The experimental data prove that the invention provides a target news topic abstract method based on compressed space sentence selection aiming at the problems that the document searching space in the topic cluster is large and a plurality of sentences irrelevant to topic key information exist. Based on the constructed target news topic abstract data set and the manually written reference abstract, various experiments prove that the topic abstract model provided by the text can extract representative information and unrepeated key sentences, and the generated abstract has higher quality. Experiments show that the method of the invention obtains the optimal effect compared with a plurality of baseline models. Aiming at the target news topic abstract task, the target news topic abstract method based on compressed space sentence selection is effective in improving the performance of the news topic abstract in the target field.

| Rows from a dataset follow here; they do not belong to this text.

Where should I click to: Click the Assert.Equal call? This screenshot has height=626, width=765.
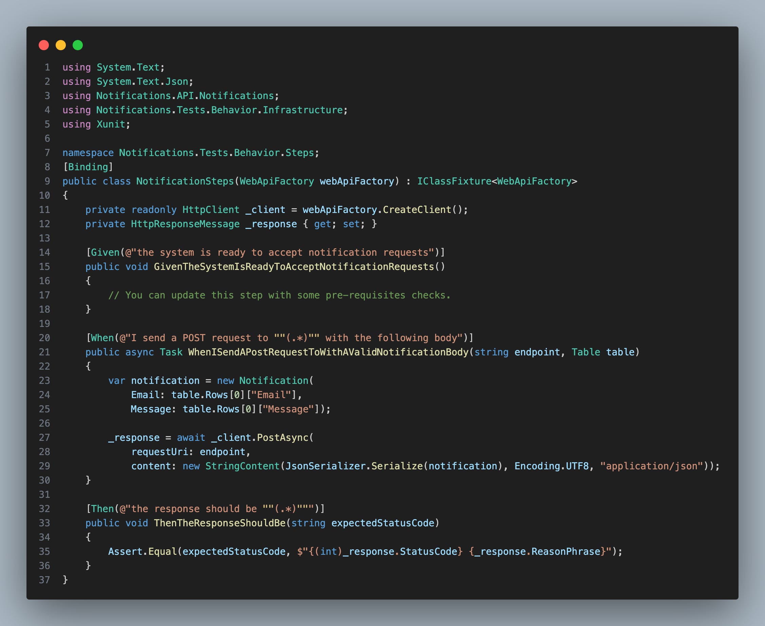[142, 551]
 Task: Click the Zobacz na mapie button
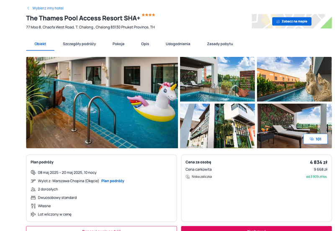click(291, 21)
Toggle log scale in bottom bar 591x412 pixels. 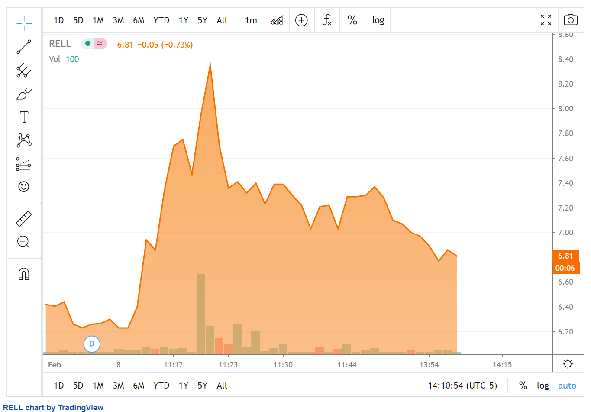tap(543, 386)
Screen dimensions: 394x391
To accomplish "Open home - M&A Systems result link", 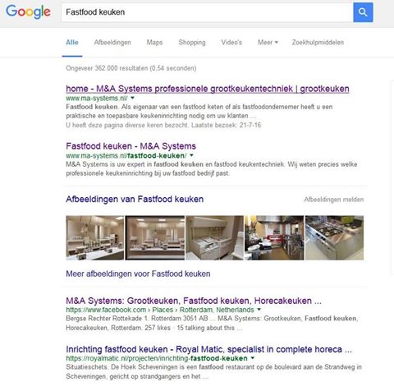I will [x=208, y=89].
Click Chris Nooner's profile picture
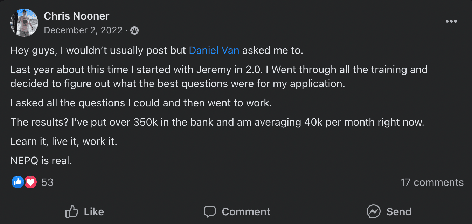Image resolution: width=472 pixels, height=224 pixels. [x=24, y=23]
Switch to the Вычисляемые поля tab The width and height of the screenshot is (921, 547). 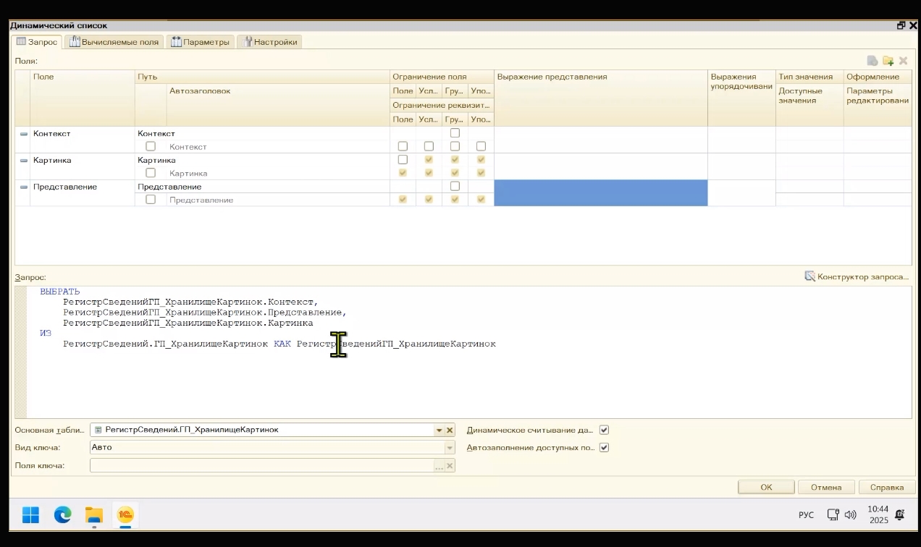click(114, 42)
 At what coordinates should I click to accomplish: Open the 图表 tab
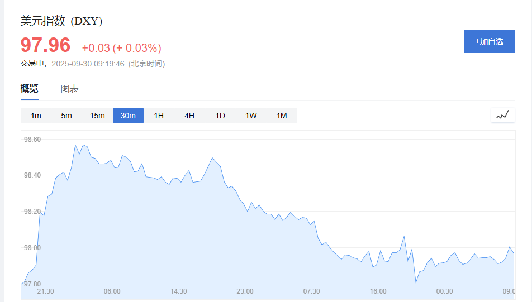(x=69, y=88)
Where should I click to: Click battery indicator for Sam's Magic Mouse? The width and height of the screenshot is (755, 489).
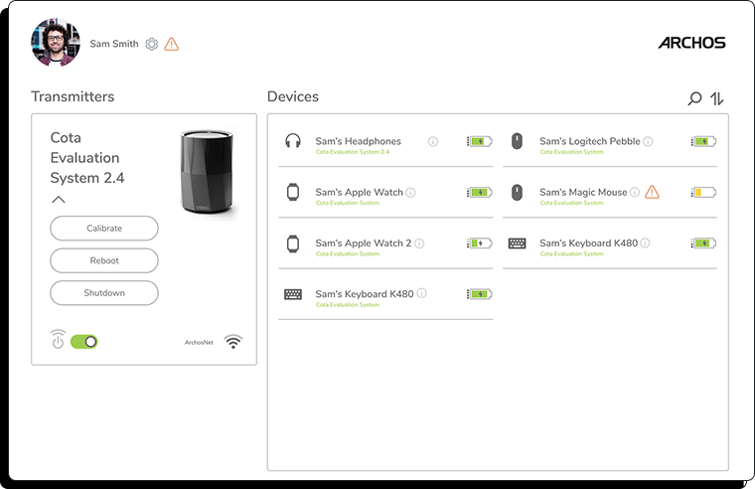(x=703, y=192)
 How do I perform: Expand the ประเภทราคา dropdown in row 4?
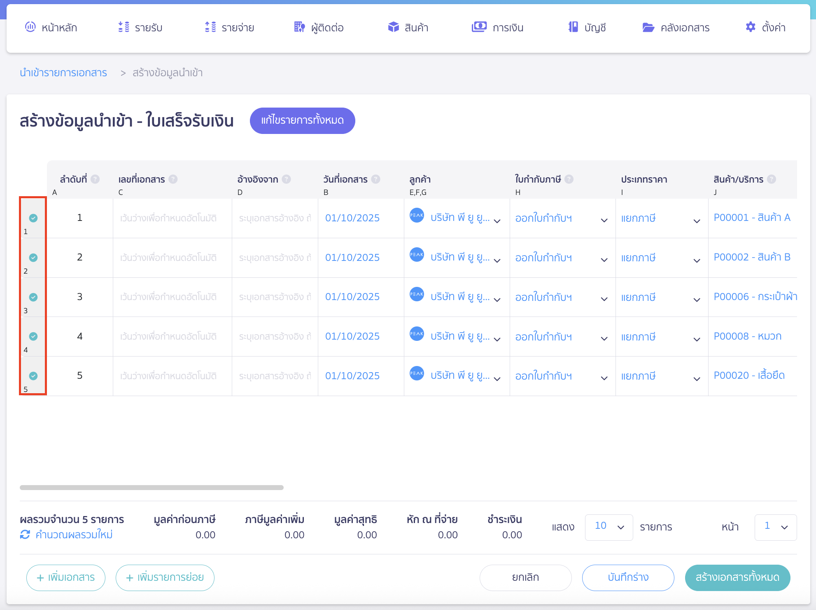coord(697,339)
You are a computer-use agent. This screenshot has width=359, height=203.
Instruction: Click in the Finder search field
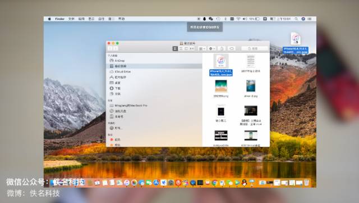click(255, 48)
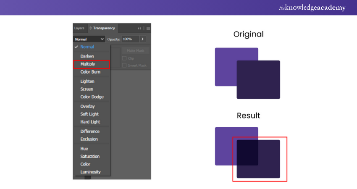The height and width of the screenshot is (189, 357).
Task: Apply the Hard Light blend mode
Action: click(90, 122)
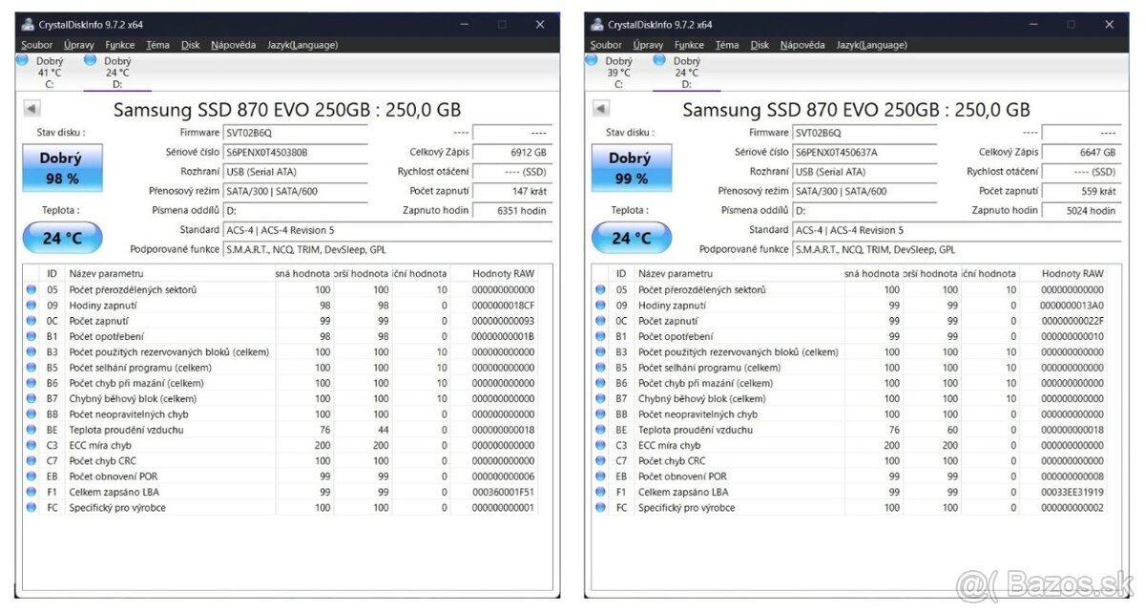Click the serial number field S6PENX0T450380B
This screenshot has height=613, width=1145.
[295, 152]
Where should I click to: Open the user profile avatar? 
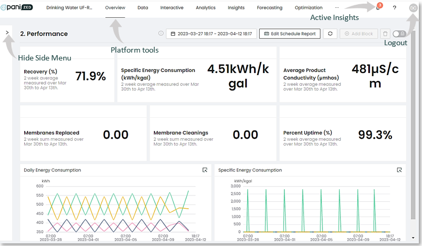(x=413, y=8)
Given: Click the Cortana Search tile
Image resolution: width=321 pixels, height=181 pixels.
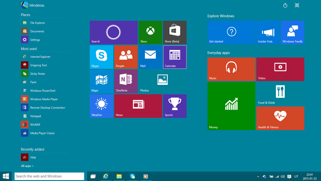Looking at the screenshot, I should pos(113,32).
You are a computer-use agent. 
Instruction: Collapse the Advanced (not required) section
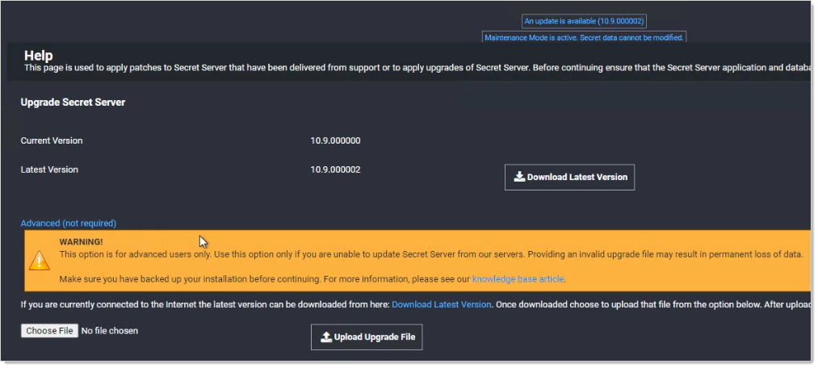(69, 223)
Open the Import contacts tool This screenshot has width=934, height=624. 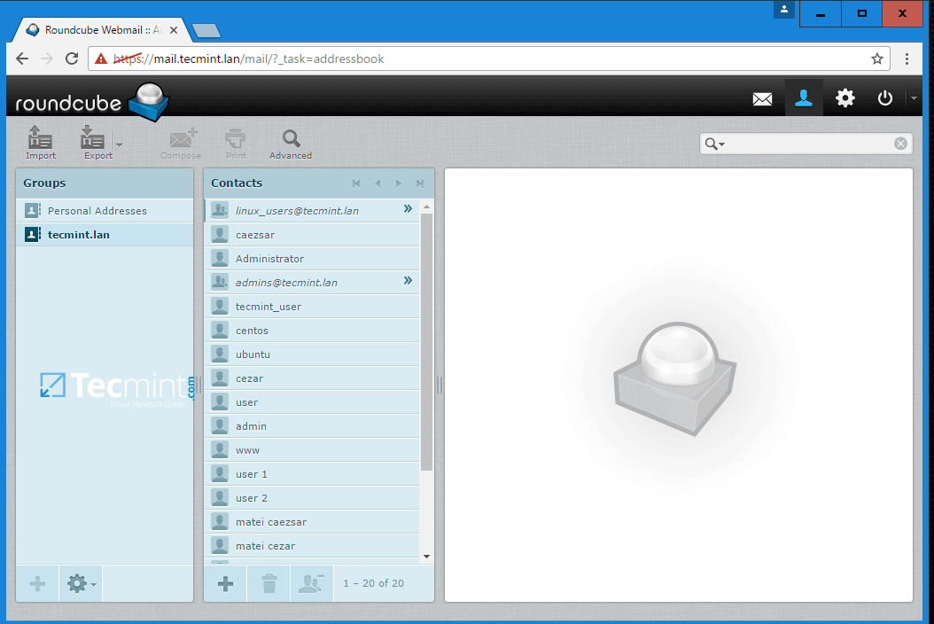[x=40, y=142]
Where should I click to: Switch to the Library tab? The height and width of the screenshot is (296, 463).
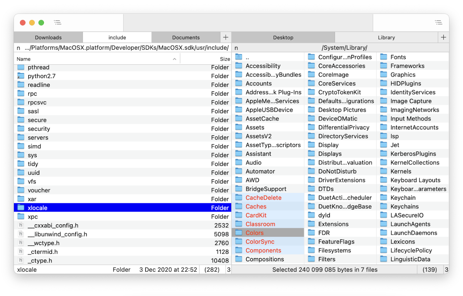387,37
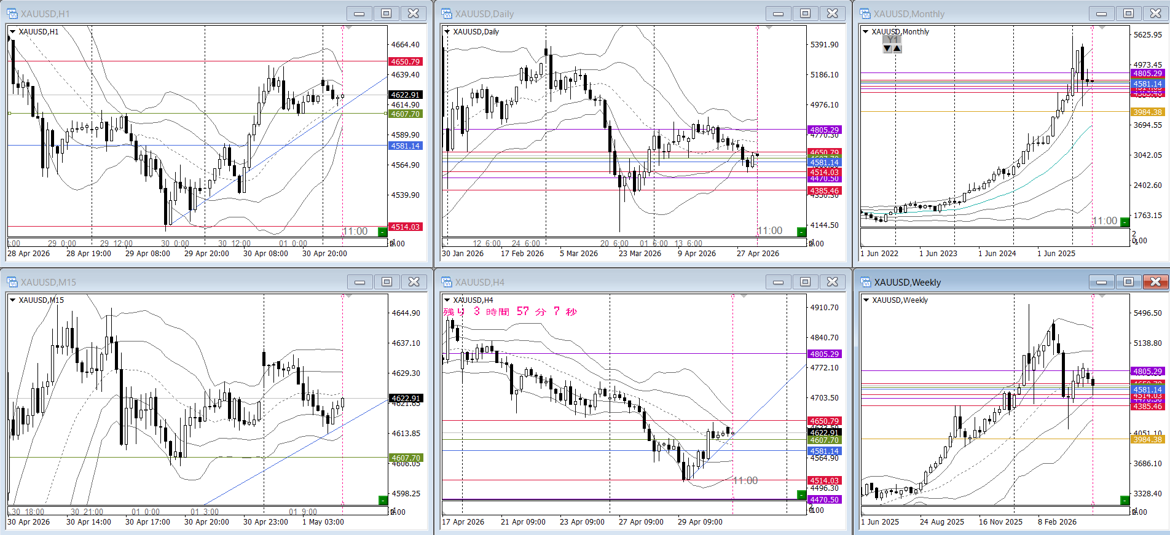Image resolution: width=1170 pixels, height=535 pixels.
Task: Toggle the Y1 button on the Monthly chart
Action: click(892, 39)
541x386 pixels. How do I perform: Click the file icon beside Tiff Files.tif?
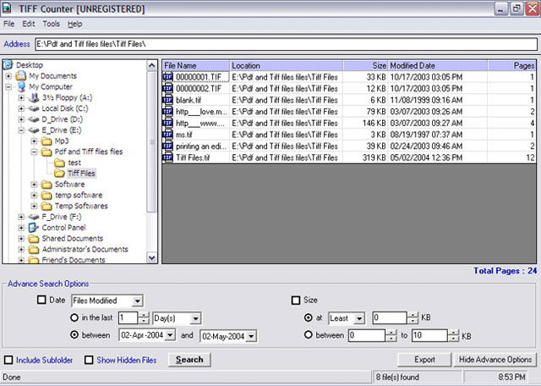(x=168, y=157)
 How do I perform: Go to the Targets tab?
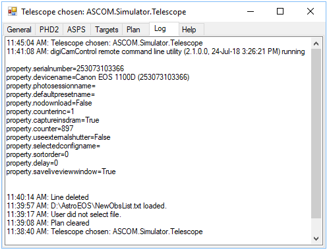(107, 30)
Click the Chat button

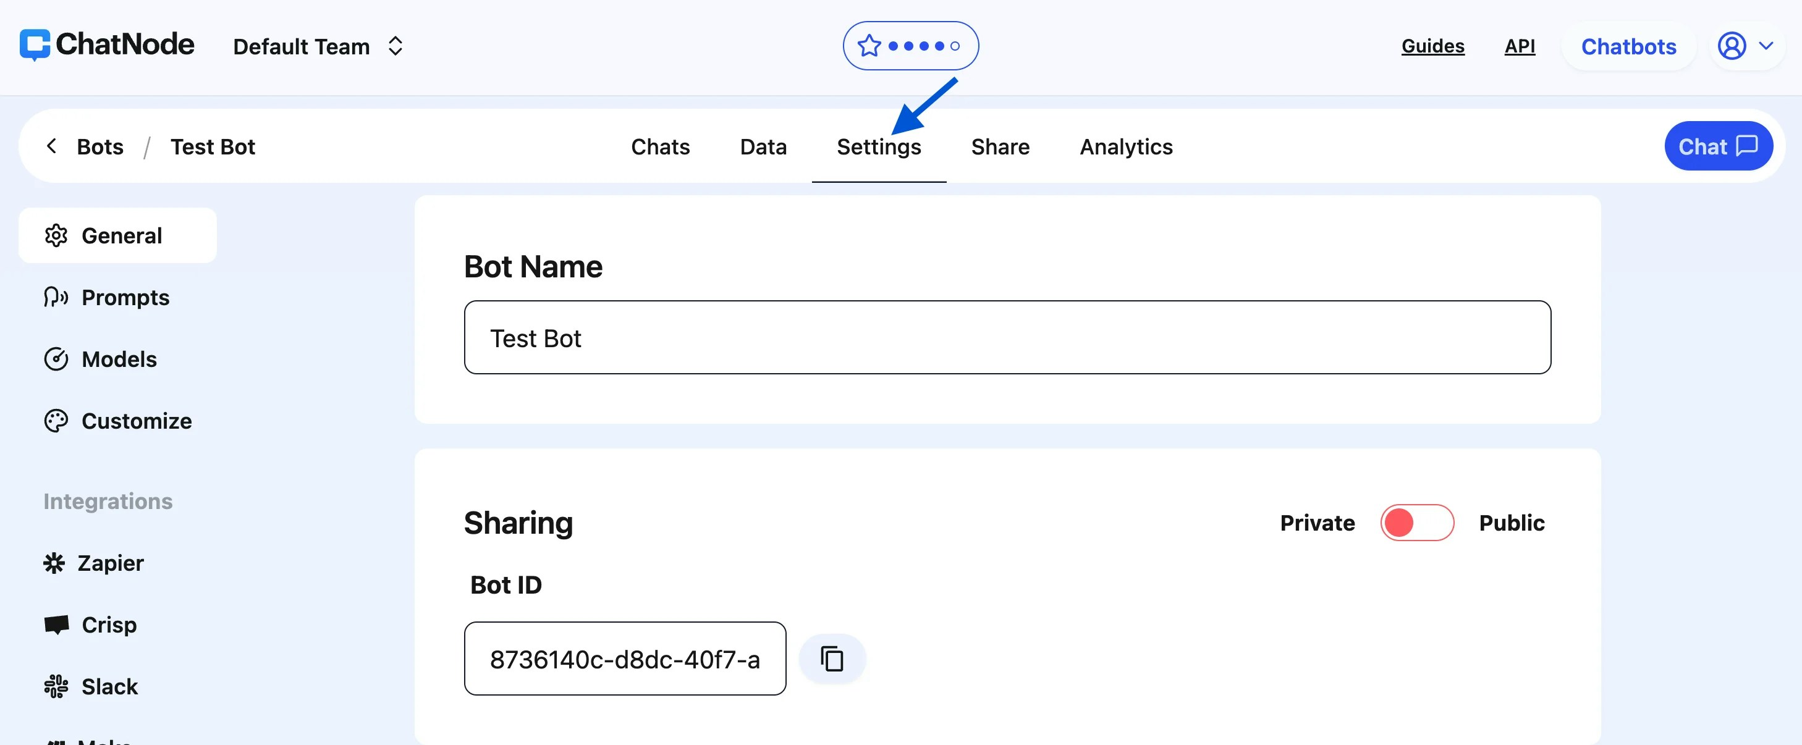(1719, 146)
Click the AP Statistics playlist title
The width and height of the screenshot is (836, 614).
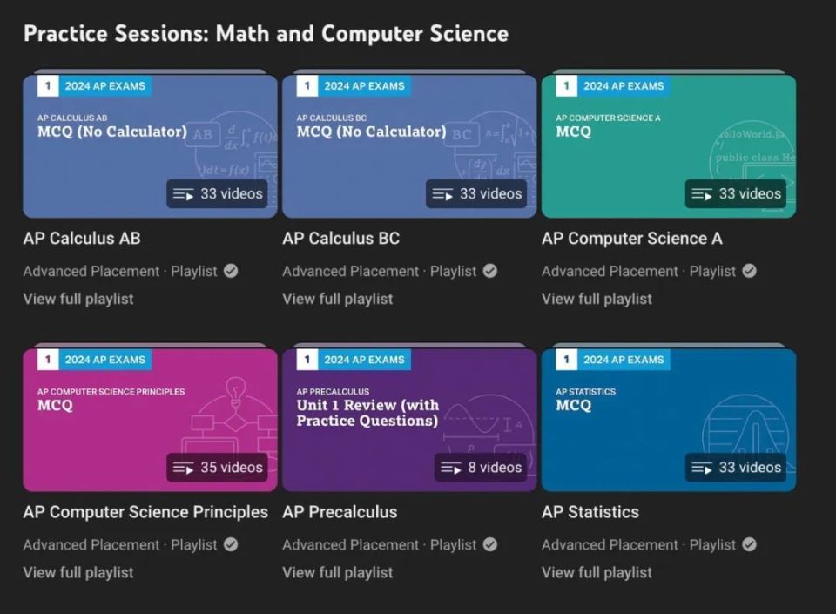click(x=590, y=512)
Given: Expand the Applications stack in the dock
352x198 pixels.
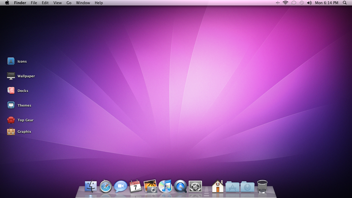Looking at the screenshot, I should coord(232,186).
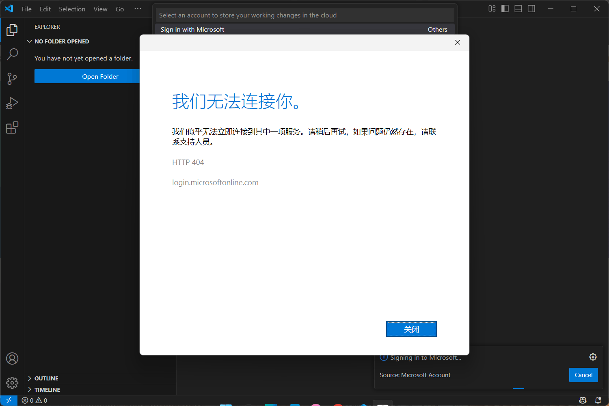
Task: Open the Source Control view
Action: (12, 79)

While the present invention has been described in detail with reference to the embodiments shown in the drawings, the present invention is not limited to the embodiments, and various changes can be made without departing from the spirit of the present invention within the knowledge of those skilled in the art.

Claims (8)

1. A target news topic abstracting method based on compressed space sentence selection is characterized in that: the method comprises the following specific steps:
step1, crawling target news through a crawler technology, and selecting news related to topics to construct a target news topic abstract data set; carrying out data denoising cleaning and preprocessing; analyzing the crawled target news to enable each piece of news to only belong to one topic cluster, labeling news documents under the same topic cluster to obtain labels of sentences in the documents, and manually compiling a reference abstract of each topic cluster;
step2, screening sentences which contain topic words and have the highest importance scores in all the documents through the defined topic key description words; using an improved pre-training model to code the screened document set and sentences; two sentence characteristics are obtained through a prominence calculation module and a repeated characteristic calculation module; and generating the salient features and the repeated features of the abstract in a balanced manner through a sentence selection model, calculating the score of the sentence, and extracting the sentence with high score to obtain the abstract containing accurate topic information.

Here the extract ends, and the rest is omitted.